The Bahai’s website explains their religion as follows: “The Bahá’í Faith is the youngest of the world’s independent religions. Its founder, Bahá’u’lláh (1817-1892), is regarded by Bahá’ís as the most recent in the line of Messengers of God that stretches back beyond recorded time and that includes Abraham, Moses, Buddha, Krishna, Zoroaster, Christ and Muhammad.”
The central theme of Bahá’u’lláh’s message is that humanity is one single race and that the day has come for its unification in one global society.
It is almost a pity to show pictures of the Bahai Gardens, which are kept looking as gorgeous as they do through the donations of Bahai followers worldwide, but as I have described them as phenomenal and best Haifa has to offer, I have to put my proverbial money where my virtual mouth is.
There are 19 terraces within the Bahá’í Gardens, which sit on the northern slope of Mount Carmel.

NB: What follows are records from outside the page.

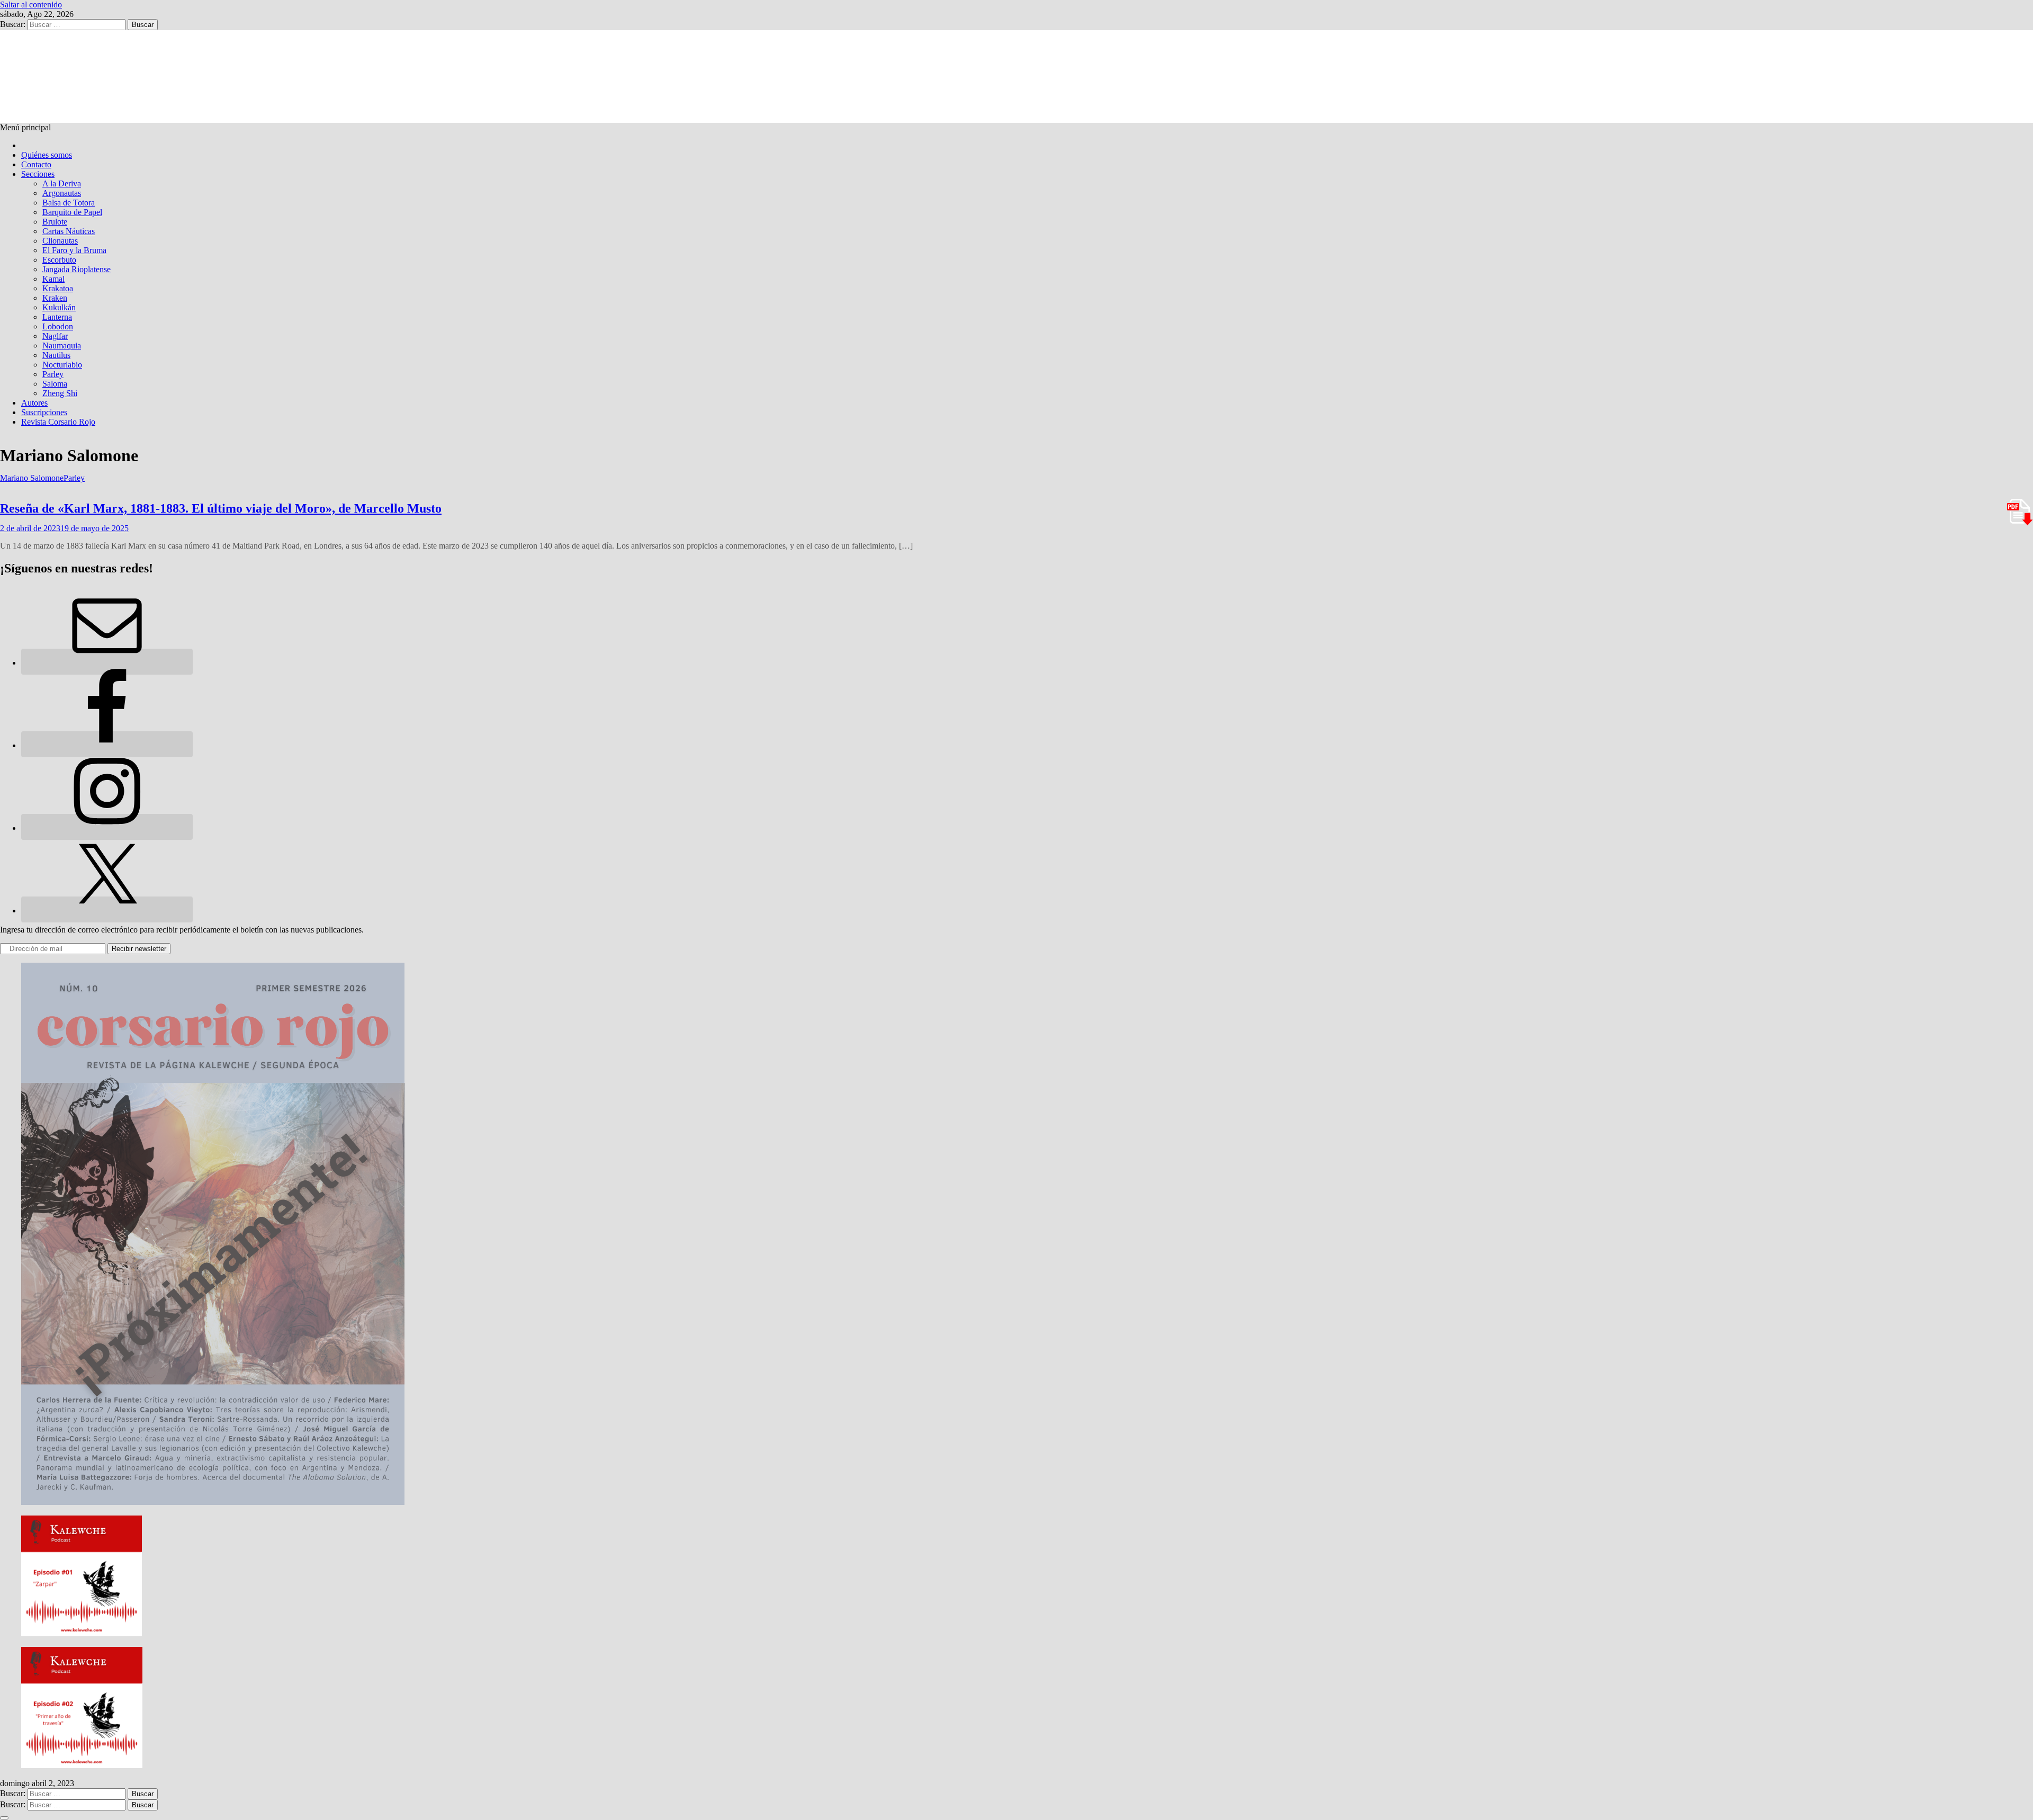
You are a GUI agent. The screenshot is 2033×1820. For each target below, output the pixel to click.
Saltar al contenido (31, 4)
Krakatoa (57, 288)
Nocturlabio (62, 364)
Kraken (54, 297)
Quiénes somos (46, 154)
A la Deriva (61, 183)
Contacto (36, 164)
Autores (34, 402)
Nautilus (56, 355)
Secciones (38, 173)
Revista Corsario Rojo (58, 421)
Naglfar (55, 335)
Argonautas (61, 193)
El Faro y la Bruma (74, 250)
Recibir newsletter (139, 949)
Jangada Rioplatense (76, 269)
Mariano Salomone (32, 477)
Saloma (54, 383)
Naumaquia (61, 345)
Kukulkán (59, 307)
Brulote (54, 221)
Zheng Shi (59, 393)
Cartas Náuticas (68, 231)
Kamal (53, 278)
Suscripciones (44, 412)
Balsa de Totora (68, 202)
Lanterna (57, 316)
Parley (53, 374)
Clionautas (60, 240)
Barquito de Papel (72, 212)
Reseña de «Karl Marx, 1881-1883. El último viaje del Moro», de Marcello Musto (221, 508)
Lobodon (57, 326)
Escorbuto (59, 259)
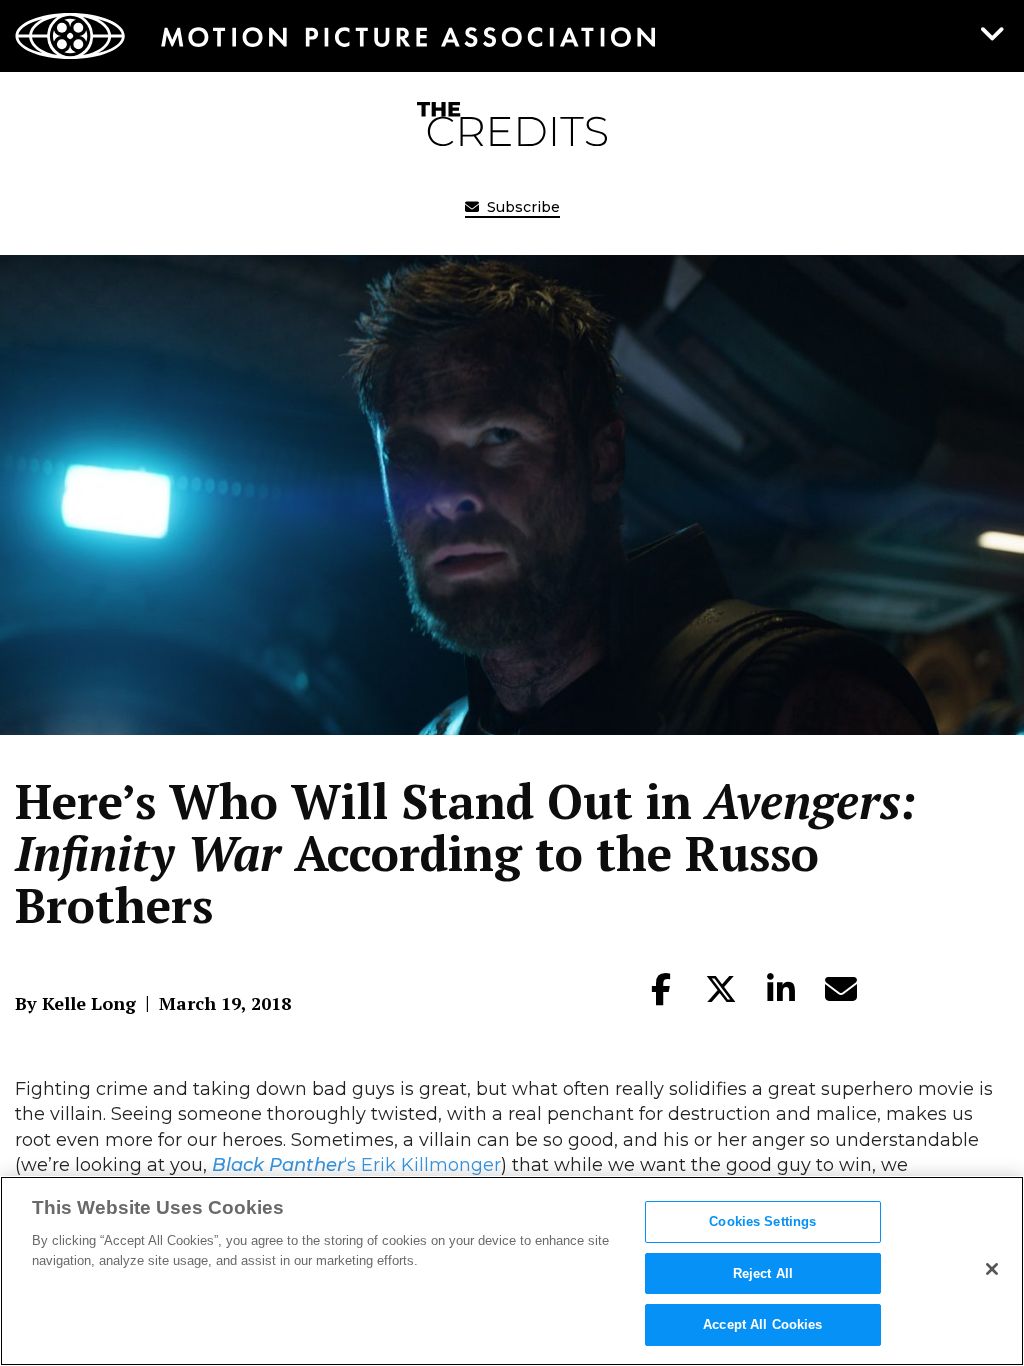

At the center of the gardens is a dome of gold called the Shrine of the Bab, where the Prophet of the Bahai faith rests. The intricate geometry of the place is centered around his resting point. The gardens offer a panoramic view of the city and on clear days, one can see up the coast to Akko, the hills of Galilee and even Rosh Hanikra.
The gardens are open from 9 a.m. until 5 p.m. every day of the week, except for Bahai holy days and Yom Kippur. The inner garden closes at noon, and if you wish to enter the gardens alone you may, but a guided tour is recommended by the Bahai Gardens staff and I wholeheartedly agree. What one can see through the eyes is heightened by the meaning and the story behind the view.
If you take my advice and choose to take a tour through the gardens, they are free and offered every day except for Wednesdays. There is no need to make a reservation, but if you are a group of 25 or more, you should call ahead to make arrangements.
When visiting the Gardens, remember: Wear clothing to cover your shoulders and knees. This is a holy site and visitors must be respectful. The pavement can be slippery so the gardens recommend shoes with good traction. In the summer, sunscreen, a hat and water(like every place in Israel) are absolutely necessary. Other drinks, food and gum are not permitted inside, and neither are animals or weapons. You may take pictures, but not inside the Shrine.